Inside and outside of Oakland

No bridge too far: Agreement for new bridge over the Detroit River

Here's what the office of Michigan Gov. Rick Snyder says is the highlights of an agreement that lays the groundwork for a new international bridge crossing over the Detroit River:

• Michigan is not obligated to pay any of the NITC’s costs and no state appropriation is required.

• Canada’s expenditure of $550 million will be eligible as U.S. federal matching funds for use on
  highway projects across Michigan.

• Actual design, construction, operation and maintenance of the NITC will be done by a private
  entity through a 40-50 year public-private partnership agreement between the Crossing
  Authority and the private entity as concessionaire.

• The Canadian government will make annual “availability payments” to the concessionaire to
  fund the design and construction of the NITC as well as for the ongoing operation and
  maintenance expenses during the terms of the public-private partnership agreement.

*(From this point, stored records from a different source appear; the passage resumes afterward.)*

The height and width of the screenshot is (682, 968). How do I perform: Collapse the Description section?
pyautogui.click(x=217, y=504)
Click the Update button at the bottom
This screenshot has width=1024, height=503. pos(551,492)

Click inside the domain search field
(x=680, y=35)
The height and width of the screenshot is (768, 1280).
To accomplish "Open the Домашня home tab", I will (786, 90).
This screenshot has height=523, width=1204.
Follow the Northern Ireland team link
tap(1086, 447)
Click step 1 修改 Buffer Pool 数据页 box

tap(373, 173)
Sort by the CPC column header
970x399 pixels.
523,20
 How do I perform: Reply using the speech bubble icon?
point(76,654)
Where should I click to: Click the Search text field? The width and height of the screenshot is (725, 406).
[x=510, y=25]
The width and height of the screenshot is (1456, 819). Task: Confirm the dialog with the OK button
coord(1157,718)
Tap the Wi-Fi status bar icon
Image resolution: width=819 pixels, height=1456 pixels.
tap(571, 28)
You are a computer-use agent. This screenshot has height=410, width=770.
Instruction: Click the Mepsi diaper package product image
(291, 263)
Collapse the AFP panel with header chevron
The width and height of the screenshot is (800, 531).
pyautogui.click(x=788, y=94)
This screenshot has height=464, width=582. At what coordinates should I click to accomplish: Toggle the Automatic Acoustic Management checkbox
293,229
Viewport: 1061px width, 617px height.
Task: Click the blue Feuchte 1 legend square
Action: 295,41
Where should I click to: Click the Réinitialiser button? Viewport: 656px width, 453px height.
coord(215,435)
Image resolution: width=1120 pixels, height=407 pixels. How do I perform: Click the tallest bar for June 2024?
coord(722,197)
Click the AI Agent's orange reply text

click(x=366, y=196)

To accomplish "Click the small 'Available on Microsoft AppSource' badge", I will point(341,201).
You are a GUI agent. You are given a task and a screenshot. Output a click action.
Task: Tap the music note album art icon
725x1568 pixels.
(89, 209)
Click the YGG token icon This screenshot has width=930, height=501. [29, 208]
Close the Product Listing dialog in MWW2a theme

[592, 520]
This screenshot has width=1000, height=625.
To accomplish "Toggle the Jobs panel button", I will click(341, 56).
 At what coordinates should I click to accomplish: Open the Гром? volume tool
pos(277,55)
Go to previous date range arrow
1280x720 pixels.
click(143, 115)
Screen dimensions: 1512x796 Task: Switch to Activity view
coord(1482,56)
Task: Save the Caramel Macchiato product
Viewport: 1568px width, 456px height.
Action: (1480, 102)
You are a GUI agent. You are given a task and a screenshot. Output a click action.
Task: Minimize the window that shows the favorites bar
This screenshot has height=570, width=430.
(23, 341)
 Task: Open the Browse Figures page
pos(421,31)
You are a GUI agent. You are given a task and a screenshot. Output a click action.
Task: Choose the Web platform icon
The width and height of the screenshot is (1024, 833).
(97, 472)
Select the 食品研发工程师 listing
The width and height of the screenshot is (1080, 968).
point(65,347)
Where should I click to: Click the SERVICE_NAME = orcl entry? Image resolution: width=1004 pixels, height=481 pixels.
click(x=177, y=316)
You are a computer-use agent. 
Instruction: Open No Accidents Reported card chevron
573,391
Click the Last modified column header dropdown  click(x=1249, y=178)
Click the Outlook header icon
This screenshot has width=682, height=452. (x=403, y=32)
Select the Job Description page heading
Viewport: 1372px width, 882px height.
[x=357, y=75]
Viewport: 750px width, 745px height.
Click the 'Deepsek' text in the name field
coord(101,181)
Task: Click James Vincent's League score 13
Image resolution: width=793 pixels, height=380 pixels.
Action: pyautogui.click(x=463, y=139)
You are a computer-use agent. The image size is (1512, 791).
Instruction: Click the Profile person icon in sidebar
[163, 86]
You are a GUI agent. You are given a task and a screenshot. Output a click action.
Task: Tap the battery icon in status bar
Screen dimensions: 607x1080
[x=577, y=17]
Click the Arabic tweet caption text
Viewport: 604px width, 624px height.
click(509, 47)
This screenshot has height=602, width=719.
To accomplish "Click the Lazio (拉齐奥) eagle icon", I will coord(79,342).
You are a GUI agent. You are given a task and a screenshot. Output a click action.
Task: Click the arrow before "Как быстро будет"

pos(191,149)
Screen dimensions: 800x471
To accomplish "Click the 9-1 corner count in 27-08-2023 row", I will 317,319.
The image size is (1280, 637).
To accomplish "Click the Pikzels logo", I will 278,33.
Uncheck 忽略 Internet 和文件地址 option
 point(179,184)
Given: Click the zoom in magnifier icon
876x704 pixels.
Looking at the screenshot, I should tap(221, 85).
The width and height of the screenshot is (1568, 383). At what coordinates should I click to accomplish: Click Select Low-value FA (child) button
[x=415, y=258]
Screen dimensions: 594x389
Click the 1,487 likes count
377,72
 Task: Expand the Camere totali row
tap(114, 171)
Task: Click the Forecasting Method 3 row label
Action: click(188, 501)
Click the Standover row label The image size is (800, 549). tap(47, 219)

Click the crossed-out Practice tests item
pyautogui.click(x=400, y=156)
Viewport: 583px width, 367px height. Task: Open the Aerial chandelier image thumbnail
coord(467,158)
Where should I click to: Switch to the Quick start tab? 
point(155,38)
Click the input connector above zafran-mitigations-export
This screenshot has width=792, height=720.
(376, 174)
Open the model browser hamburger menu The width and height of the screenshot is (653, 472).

• No tolls will be charged in Michigan for use of the bridge. Canada will charge tolls, which will
   be used to reimburse the Canadian government for the funds it advances related to the NITC
   and for its annual availability payments to the concessionaire.

• The Canadian government will pay all costs of the required land acquisition in Canada and
   Michigan. It also will pay to construct an interchange to connect the NITC to I-75.

• The public-private partnership agreement and the request for proposals must contain provisions
  for community benefit plans and for the involvement of the impacted communities in
  Michigan and Canada.

Snyder proposed the NITC in his January 2011 State of the State address. The project earned the support of a broad international coalition including the agriculture industry, auto companies and suppliers, labor unions, manufacturers, municipal and transportation leaders, chambers of commerce, all of Michigan’s living former governors, the mining industry and utility companies.

The Detroit-Windsor trade corridor is critical to both sides of the border. The existing bridge is the busiest trade crossing on the U.S. - Canada border. About 237,000 Michigan jobs depend on Michigan-Canada trade.

Other benefits of the NITC include:

• The creation of 10,000 jobs related to the NITC project.

• A new direct connection between I-75 in Michigan and Highway 401 in Canada that eases
   traffic congestion at the border and allows trucks to bypass residential communities. The
  existing bridge at the Detroit-Windsor crossing is the No. 1 traffic bottleneck in the entire Pan-
  American Freeway system.

• Reducing costs to job providers, particularly the auto industry. Estimates show that border
   regulations and delays now add significant costs to vehicle production.

• Minimizing the likelihood of an economic disaster for Michigan or Windsor should one of the
  other border crossings sustain a lengthy shutdown.

• Additional capacity to meet the long-term demands of our growing economies.

• New investment being attracted to Michigan by this modern infrastructure.

Construction cost of the bridge itself is estimated at $950 million. The cost will be paid for by the private concessionaire and will be repaid by Canada through tolls.